# Text extract
============

# Router Plate inserts



## SteveMI (May 29, 2011)

Last couple months I have been able to use a router table with a Woodpecker router plate and the remote lift. Not a big fan of the lift, but the twist-in plate inserts are awesome. 
Buy JessEm Rout-R-Lift II Router Lift For 3-1 2 Diameter Motors JessEm 02310 at Woodcraft

My experience with snap in inserts has been poor. They also seem to flex a bit, but that might be the brand(s) I have had. I route a lot of shorter that 16" pieces and when holding the work down I am a expert at pressing on the end to get the deflection. The Woodpecker was much more rigid and didn't let my expertise mess anything up.

I see that Kreg and Woodpecker have inserts that mount with two screws.
Buy KREG 5-Piece Level-Loc Router Table Insert Ring Set, Kreg# PRS3050 at Woodcraft.com
Buy Woodpeckers Solid Router Plate Insert Ring 3-Pack at Woodcraft


Any durability issues with Woodpecker twist-in style?
Is there any downside to the Kreg/Woodpecker screw down ones?
Are the Kreg or Woodpecker screw down ones usable in other router plates?
Are there other options?

Steve.


----------



## Mike (Nov 22, 2004)

Rockler sells screw down inserts Steve.


----------



## jschaben (Jun 21, 2009)

SteveMI said:


> Are there other options?
> 
> Steve.


Hi Steve - I'm sold on the INCRA mag lock system.
INCRA Precision Fence :: Router System Accessories :: INCRA Solid Aluminum MagnaLOCK RT Plates


----------



## CAD-Man (Apr 28, 2013)

The Kreg inserts are a twist lock. The 2 holes you see are for the install/removal tool not screws. I use a set of the Kreg's and am happy with them.

CAD-Man


----------



## SteveMI (May 29, 2011)

jschaben said:


> Hi Steve - I'm sold on the INCRA mag lock system.
> INCRA Precision Fence :: Router System Accessories :: INCRA Solid Aluminum MagnaLOCK RT Plates


Looked at that and they seem cool, but making a custom hole size is tough if you are into machining. The woodpecker has their plastic ones without a hole to make custom sizes, but still a bit of talent needed. On a table saw zero insert you can run the blade up for perfect fit, but I'm not sure of the safety raising a router bit through an insert.

Steve.


----------



## Mike (Nov 22, 2004)

That would be a bad idea Steve. You need clearance around the bit so most blank inserts are drilled for the proper size.


----------



## greenacres2 (Dec 23, 2011)

Steve--Whiteside (and others i'm sure) make a Porter-Cable style router plate reducer kit. Like this:Buy WHITESIDE Router Base Plate Reducer Kit Whiteside 9510 at Woodcraft

I've got 2 sets, one I bought and a few weeks later got another set as a "throw-in" on some tool deal. If you'd like to give them a try let me know.

earl


----------



## Mike (Nov 22, 2004)

Earl, Steve has seen those at my place. Very good of you to offer. I bought up all they had when HF put them on clearance.


----------



## bobj3 (Jan 17, 2006)

Amazon.com: 9 PC ROUTER BUSHING REDUCER SET: Home Improvement

===


----------



## SteveMI (May 29, 2011)

============

# What to work on
According to the thread on router plate inserts, what are the two holes in the Kreg inserts for? The listing after this thread comes from a different source.

# Data shown
============

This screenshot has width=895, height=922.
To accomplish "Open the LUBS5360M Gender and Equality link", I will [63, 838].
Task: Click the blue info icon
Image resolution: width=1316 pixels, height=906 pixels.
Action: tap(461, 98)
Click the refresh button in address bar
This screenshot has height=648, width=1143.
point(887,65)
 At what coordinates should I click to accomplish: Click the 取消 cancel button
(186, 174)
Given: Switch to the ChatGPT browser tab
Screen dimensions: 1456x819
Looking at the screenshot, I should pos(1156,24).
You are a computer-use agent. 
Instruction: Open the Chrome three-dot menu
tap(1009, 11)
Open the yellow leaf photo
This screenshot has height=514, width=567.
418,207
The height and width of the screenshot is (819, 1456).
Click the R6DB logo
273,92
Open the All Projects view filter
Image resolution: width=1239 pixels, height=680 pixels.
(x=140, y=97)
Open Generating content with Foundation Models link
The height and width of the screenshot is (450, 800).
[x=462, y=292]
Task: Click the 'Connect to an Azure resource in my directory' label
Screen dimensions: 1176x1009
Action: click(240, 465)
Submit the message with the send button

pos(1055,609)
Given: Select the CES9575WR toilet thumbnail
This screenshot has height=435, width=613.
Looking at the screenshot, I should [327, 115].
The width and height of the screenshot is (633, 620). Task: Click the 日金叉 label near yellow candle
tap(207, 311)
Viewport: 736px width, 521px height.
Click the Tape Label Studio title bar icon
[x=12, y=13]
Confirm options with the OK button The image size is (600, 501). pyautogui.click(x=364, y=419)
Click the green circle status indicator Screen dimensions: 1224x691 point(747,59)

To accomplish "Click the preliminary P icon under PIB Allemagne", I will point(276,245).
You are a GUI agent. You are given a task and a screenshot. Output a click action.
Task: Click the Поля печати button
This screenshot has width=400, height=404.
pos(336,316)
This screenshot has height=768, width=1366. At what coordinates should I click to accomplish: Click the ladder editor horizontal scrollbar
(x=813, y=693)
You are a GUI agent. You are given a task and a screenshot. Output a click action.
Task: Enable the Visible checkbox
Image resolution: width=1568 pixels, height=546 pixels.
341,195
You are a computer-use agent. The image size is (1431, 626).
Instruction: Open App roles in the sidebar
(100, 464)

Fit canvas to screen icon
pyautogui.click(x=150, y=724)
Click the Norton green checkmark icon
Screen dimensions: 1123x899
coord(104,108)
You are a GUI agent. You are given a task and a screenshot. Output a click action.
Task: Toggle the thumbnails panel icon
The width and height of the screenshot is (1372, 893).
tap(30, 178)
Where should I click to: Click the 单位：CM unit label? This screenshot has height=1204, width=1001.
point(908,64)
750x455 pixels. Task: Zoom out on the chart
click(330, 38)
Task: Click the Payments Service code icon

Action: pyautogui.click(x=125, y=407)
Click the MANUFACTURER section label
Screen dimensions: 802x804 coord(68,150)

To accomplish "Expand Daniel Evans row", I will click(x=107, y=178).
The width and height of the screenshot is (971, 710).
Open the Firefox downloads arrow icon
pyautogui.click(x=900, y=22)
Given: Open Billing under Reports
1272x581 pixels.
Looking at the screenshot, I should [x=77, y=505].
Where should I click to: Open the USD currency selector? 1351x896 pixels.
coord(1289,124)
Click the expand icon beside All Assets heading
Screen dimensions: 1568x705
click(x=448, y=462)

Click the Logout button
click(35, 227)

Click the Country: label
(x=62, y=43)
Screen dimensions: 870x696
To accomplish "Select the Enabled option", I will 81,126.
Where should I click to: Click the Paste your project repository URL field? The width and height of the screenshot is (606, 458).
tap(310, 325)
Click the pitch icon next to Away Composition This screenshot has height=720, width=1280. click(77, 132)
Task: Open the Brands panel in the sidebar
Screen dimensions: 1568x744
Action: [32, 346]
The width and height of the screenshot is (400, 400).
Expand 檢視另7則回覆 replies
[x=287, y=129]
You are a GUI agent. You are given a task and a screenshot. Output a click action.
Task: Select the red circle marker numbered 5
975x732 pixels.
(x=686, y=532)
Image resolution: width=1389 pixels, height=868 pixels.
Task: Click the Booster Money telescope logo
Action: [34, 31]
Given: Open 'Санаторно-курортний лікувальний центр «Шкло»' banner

============

# Written response
They are for the install/removal tool, not for screws.